上田暁子《もぐらのように釣りをする》2025

即興性の美学。「EN ROUTE」が描く共鳴と痕跡

オープニングでは、上田氏とパーカッショニスト山㟁直人氏によるパフォーマンス「EN ROUTE」が披露される。2013年にパリで始まったこの即興的なセッションは、音楽と絵画がリアルタイムで交わる場であり、上田氏の制作理念を象徴する活動のひとつだ。

観客を迎え入れながら一枚のキャンバスに幾層にも加筆を重ねるこのパフォーマンスは、毎回異なるゲストを迎えて開催され、今回で11回目を迎える。

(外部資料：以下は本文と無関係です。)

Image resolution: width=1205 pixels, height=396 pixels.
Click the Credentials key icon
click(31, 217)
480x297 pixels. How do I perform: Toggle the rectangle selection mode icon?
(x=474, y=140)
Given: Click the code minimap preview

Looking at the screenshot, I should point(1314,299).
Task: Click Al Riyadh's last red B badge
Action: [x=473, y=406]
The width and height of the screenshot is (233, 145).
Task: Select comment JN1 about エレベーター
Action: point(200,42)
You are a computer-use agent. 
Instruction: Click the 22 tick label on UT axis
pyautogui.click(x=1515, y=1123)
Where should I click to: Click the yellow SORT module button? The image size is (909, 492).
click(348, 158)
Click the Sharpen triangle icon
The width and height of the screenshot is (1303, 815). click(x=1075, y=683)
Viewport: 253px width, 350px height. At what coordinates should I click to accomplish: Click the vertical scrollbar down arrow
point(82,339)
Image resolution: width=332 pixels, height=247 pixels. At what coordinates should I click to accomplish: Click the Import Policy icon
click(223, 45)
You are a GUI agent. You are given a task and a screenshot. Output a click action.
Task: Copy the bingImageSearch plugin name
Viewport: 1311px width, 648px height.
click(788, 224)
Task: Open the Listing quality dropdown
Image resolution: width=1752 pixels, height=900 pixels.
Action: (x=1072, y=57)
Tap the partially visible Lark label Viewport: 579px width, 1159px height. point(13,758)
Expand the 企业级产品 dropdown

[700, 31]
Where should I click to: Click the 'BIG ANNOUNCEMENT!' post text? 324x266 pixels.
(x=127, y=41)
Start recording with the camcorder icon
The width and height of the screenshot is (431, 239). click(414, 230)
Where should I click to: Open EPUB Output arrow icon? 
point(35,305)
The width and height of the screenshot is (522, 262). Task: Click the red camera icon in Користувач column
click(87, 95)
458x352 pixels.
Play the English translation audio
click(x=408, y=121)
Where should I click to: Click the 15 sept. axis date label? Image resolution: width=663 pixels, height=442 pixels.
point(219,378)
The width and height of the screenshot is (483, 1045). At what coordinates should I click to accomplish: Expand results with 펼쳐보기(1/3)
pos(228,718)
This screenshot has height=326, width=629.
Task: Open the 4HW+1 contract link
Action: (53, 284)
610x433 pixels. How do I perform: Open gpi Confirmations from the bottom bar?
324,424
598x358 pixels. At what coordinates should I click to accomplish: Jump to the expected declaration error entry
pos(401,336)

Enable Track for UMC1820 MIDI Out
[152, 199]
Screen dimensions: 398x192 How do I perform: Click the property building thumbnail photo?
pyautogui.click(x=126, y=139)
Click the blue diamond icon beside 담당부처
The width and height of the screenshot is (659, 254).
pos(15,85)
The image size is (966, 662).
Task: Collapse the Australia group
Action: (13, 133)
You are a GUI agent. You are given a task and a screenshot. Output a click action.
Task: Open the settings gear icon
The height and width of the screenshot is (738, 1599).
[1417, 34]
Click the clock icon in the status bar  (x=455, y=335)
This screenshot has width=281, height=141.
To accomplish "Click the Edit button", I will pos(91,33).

静止画でありながら流動するような印象を与える彼女の作品は、過去と現在、個と他者が交錯する記憶の層を体現するようだ。音と絵が一体となるこの試みは、五感を研ぎ澄ませたい観客にとって、極めて知的で刺激的な体験となるだろう。

都会の喧騒を離れて、感性を解き放つひととき

本展が開催されるKOTARO NUKAGAは、天王洲アイルのTERRADA Art Complex内にあり、現代アートを落ち着いた空間で堪能できるロケーションとして知られている。ギャラリー内では照明を抑えた演出が施され、作品がまるで浮かび上がるような静謐な雰囲気が広がる。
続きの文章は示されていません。